Stored entries

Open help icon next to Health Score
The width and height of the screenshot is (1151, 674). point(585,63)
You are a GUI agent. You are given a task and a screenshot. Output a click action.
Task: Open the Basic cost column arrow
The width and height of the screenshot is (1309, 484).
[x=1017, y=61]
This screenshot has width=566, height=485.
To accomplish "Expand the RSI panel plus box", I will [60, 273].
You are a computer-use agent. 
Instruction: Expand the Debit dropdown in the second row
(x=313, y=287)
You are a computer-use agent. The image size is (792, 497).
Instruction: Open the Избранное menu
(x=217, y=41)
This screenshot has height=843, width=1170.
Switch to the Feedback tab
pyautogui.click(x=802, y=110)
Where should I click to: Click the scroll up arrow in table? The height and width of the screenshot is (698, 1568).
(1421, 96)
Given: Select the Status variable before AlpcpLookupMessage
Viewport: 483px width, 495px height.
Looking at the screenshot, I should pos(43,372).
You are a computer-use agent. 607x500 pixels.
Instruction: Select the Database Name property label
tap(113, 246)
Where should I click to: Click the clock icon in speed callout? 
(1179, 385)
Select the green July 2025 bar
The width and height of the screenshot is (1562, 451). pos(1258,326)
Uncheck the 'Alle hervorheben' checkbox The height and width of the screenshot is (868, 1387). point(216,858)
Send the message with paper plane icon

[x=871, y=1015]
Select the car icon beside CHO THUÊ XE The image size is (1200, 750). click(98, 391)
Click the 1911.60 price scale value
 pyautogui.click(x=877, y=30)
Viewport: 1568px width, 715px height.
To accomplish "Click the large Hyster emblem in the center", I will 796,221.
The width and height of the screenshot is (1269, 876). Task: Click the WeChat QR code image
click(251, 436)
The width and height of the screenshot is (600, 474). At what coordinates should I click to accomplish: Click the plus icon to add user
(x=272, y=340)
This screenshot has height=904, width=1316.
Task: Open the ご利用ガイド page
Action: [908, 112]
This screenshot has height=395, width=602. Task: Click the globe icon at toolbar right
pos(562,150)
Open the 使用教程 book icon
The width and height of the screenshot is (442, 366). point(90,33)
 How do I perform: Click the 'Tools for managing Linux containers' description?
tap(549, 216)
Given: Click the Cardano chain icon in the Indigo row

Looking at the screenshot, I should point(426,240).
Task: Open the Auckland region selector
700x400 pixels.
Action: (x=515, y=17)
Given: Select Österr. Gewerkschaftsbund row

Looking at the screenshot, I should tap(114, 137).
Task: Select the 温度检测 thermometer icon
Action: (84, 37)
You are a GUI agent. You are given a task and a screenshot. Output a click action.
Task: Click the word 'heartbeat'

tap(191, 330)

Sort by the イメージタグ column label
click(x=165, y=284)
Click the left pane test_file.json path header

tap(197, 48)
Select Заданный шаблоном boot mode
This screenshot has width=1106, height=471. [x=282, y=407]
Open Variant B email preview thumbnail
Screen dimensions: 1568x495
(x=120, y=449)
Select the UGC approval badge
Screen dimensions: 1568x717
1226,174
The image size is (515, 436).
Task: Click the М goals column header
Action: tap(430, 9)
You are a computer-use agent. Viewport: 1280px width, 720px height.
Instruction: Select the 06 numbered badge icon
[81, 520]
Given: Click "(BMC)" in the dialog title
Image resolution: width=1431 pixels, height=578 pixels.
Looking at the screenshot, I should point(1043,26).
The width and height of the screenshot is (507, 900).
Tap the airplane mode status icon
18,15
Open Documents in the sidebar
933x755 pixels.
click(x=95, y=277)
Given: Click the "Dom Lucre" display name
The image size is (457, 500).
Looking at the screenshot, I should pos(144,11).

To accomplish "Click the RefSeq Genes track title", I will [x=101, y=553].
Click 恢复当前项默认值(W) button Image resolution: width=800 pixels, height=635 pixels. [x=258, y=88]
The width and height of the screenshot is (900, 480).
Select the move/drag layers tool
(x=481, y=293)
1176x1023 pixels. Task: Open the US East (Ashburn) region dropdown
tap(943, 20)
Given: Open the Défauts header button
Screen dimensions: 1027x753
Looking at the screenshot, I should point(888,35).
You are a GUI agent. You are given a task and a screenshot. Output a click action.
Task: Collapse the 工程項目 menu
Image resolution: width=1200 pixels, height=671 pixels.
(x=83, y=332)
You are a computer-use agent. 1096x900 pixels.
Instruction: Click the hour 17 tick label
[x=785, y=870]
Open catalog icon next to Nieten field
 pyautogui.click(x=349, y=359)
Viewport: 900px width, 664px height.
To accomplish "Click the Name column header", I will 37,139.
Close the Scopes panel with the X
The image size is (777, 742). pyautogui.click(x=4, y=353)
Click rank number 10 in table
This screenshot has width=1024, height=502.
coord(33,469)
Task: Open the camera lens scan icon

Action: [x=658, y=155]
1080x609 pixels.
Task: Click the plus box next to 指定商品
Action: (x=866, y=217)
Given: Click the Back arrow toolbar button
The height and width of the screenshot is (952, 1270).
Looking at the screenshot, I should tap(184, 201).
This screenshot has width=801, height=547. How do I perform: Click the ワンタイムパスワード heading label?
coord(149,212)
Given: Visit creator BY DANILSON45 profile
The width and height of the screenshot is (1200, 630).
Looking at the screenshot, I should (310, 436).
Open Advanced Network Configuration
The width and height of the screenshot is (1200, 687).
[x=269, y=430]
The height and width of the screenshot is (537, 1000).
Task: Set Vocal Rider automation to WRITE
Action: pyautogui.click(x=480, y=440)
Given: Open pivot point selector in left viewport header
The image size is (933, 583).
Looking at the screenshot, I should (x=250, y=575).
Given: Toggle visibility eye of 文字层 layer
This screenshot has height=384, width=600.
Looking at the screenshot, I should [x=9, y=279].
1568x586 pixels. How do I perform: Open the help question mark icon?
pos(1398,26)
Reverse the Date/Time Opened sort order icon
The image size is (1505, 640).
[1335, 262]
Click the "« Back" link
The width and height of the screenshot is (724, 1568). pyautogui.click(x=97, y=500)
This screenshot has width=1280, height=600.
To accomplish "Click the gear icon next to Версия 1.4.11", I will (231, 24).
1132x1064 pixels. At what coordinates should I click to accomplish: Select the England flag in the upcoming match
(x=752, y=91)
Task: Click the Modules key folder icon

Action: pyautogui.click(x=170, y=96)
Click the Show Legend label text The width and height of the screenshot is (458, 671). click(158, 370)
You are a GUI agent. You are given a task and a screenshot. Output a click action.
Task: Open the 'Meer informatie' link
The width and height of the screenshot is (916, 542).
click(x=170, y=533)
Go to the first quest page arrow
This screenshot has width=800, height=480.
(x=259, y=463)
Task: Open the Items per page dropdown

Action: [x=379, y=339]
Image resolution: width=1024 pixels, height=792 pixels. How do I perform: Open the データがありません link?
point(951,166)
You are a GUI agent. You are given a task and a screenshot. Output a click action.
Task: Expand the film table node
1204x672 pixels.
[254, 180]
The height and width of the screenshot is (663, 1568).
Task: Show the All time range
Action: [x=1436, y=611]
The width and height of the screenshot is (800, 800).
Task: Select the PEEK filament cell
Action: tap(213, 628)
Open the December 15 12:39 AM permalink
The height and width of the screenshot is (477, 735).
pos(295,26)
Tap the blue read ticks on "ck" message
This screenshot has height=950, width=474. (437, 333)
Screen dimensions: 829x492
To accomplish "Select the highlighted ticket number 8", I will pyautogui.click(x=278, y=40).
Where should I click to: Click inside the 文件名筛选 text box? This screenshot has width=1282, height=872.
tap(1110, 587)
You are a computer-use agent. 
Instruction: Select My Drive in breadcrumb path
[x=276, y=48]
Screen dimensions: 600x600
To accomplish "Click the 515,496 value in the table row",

About this exercise:
Having looked over the entries above, reproduce all of them exactly.

Answer to this problem:
Open help icon next to Health Score
The width and height of the screenshot is (1151, 674). point(585,63)
You are a GUI agent. You are given a task and a screenshot. Output a click action.
Task: Open the Basic cost column arrow
The width and height of the screenshot is (1309, 484).
[x=1017, y=61]
This screenshot has width=566, height=485.
To accomplish "Expand the RSI panel plus box", I will [60, 273].
You are a computer-use agent. 
Instruction: Expand the Debit dropdown in the second row
(x=313, y=287)
You are a computer-use agent. The image size is (792, 497).
Instruction: Open the Избранное menu
(x=217, y=41)
This screenshot has height=843, width=1170.
Switch to the Feedback tab
pyautogui.click(x=802, y=110)
Where should I click to: Click the scroll up arrow in table? The height and width of the screenshot is (698, 1568).
(1421, 96)
Given: Select the Status variable before AlpcpLookupMessage
Viewport: 483px width, 495px height.
Looking at the screenshot, I should pos(43,372).
You are a computer-use agent. 607x500 pixels.
Instruction: Select the Database Name property label
tap(113, 246)
Where should I click to: Click the clock icon in speed callout? 
(1179, 385)
Select the green July 2025 bar
The width and height of the screenshot is (1562, 451). pos(1258,326)
Uncheck the 'Alle hervorheben' checkbox The height and width of the screenshot is (868, 1387). point(216,858)
Send the message with paper plane icon

[x=871, y=1015]
Select the car icon beside CHO THUÊ XE The image size is (1200, 750). click(98, 391)
Click the 1911.60 price scale value
 pyautogui.click(x=877, y=30)
Viewport: 1568px width, 715px height.
To accomplish "Click the large Hyster emblem in the center", I will 796,221.
The width and height of the screenshot is (1269, 876). Task: Click the WeChat QR code image
click(251, 436)
The width and height of the screenshot is (600, 474). At what coordinates should I click to accomplish: Click the plus icon to add user
(x=272, y=340)
This screenshot has height=904, width=1316.
Task: Open the ご利用ガイド page
Action: [908, 112]
This screenshot has height=395, width=602. Task: Click the globe icon at toolbar right
pos(562,150)
Open the 使用教程 book icon
The width and height of the screenshot is (442, 366). point(90,33)
 How do I perform: Click the 'Tools for managing Linux containers' description?
tap(549, 216)
Given: Click the Cardano chain icon in the Indigo row

Looking at the screenshot, I should point(426,240).
Task: Open the Auckland region selector
700x400 pixels.
Action: (x=515, y=17)
Given: Select Österr. Gewerkschaftsbund row

Looking at the screenshot, I should tap(114, 137).
Task: Select the 温度检测 thermometer icon
Action: (84, 37)
You are a GUI agent. You are given a task and a screenshot. Output a click action.
Task: Click the word 'heartbeat'

tap(191, 330)

Sort by the イメージタグ column label
click(x=165, y=284)
Click the left pane test_file.json path header

tap(197, 48)
Select Заданный шаблоном boot mode
This screenshot has width=1106, height=471. [x=282, y=407]
Open Variant B email preview thumbnail
Screen dimensions: 1568x495
(x=120, y=449)
Select the UGC approval badge
Screen dimensions: 1568x717
1226,174
The image size is (515, 436).
Task: Click the М goals column header
Action: tap(430, 9)
You are a computer-use agent. Viewport: 1280px width, 720px height.
Instruction: Select the 06 numbered badge icon
[81, 520]
Given: Click "(BMC)" in the dialog title
Image resolution: width=1431 pixels, height=578 pixels.
Looking at the screenshot, I should point(1043,26).
The width and height of the screenshot is (507, 900).
Tap the airplane mode status icon
18,15
Open Documents in the sidebar
933x755 pixels.
click(x=95, y=277)
Given: Click the "Dom Lucre" display name
The image size is (457, 500).
Looking at the screenshot, I should pos(144,11).

To accomplish "Click the RefSeq Genes track title", I will [x=101, y=553].
Click 恢复当前项默认值(W) button Image resolution: width=800 pixels, height=635 pixels. [x=258, y=88]
The width and height of the screenshot is (900, 480).
Select the move/drag layers tool
(x=481, y=293)
1176x1023 pixels. Task: Open the US East (Ashburn) region dropdown
tap(943, 20)
Given: Open the Défauts header button
Screen dimensions: 1027x753
Looking at the screenshot, I should point(888,35).
You are a GUI agent. You are given a task and a screenshot. Output a click action.
Task: Collapse the 工程項目 menu
Image resolution: width=1200 pixels, height=671 pixels.
(x=83, y=332)
You are a computer-use agent. 1096x900 pixels.
Instruction: Click the hour 17 tick label
[x=785, y=870]
Open catalog icon next to Nieten field
 pyautogui.click(x=349, y=359)
Viewport: 900px width, 664px height.
To accomplish "Click the Name column header", I will 37,139.
Close the Scopes panel with the X
The image size is (777, 742). pyautogui.click(x=4, y=353)
Click rank number 10 in table
This screenshot has width=1024, height=502.
coord(33,469)
Task: Open the camera lens scan icon

Action: [x=658, y=155]
1080x609 pixels.
Task: Click the plus box next to 指定商品
Action: (x=866, y=217)
Given: Click the Back arrow toolbar button
The height and width of the screenshot is (952, 1270).
Looking at the screenshot, I should tap(184, 201).
This screenshot has width=801, height=547. How do I perform: Click the ワンタイムパスワード heading label?
coord(149,212)
Given: Visit creator BY DANILSON45 profile
The width and height of the screenshot is (1200, 630).
Looking at the screenshot, I should (310, 436).
Open Advanced Network Configuration
The width and height of the screenshot is (1200, 687).
[x=269, y=430]
The height and width of the screenshot is (537, 1000).
Task: Set Vocal Rider automation to WRITE
Action: pyautogui.click(x=480, y=440)
Given: Open pivot point selector in left viewport header
The image size is (933, 583).
Looking at the screenshot, I should (x=250, y=575).
Given: Toggle visibility eye of 文字层 layer
This screenshot has height=384, width=600.
Looking at the screenshot, I should [x=9, y=279].
1568x586 pixels. How do I perform: Open the help question mark icon?
pos(1398,26)
Reverse the Date/Time Opened sort order icon
The image size is (1505, 640).
[1335, 262]
Click the "« Back" link
The width and height of the screenshot is (724, 1568). pyautogui.click(x=97, y=500)
This screenshot has width=1280, height=600.
To accomplish "Click the gear icon next to Версия 1.4.11", I will (231, 24).
1132x1064 pixels. At what coordinates should I click to accomplish: Select the England flag in the upcoming match
(x=752, y=91)
Task: Click the Modules key folder icon

Action: pyautogui.click(x=170, y=96)
Click the Show Legend label text The width and height of the screenshot is (458, 671). click(158, 370)
You are a GUI agent. You are given a task and a screenshot. Output a click action.
Task: Open the 'Meer informatie' link
The width and height of the screenshot is (916, 542).
click(x=170, y=533)
Go to the first quest page arrow
This screenshot has width=800, height=480.
(x=259, y=463)
Task: Open the Items per page dropdown

Action: [x=379, y=339]
Image resolution: width=1024 pixels, height=792 pixels. How do I perform: Open the データがありません link?
point(951,166)
You are a GUI agent. You are given a task and a screenshot. Output a click action.
Task: Expand the film table node
1204x672 pixels.
[254, 180]
The height and width of the screenshot is (663, 1568).
Task: Show the All time range
Action: [x=1436, y=611]
The width and height of the screenshot is (800, 800).
Task: Select the PEEK filament cell
Action: tap(213, 628)
Open the December 15 12:39 AM permalink
The height and width of the screenshot is (477, 735).
pos(295,26)
Tap the blue read ticks on "ck" message
This screenshot has height=950, width=474. (437, 333)
Screen dimensions: 829x492
To accomplish "Select the highlighted ticket number 8", I will pyautogui.click(x=278, y=40).
Where should I click to: Click inside the 文件名筛选 text box? This screenshot has width=1282, height=872.
tap(1110, 587)
You are a computer-use agent. 
Instruction: Select My Drive in breadcrumb path
[x=276, y=48]
Screen dimensions: 600x600
To accomplish "Click the 515,496 value in the table row",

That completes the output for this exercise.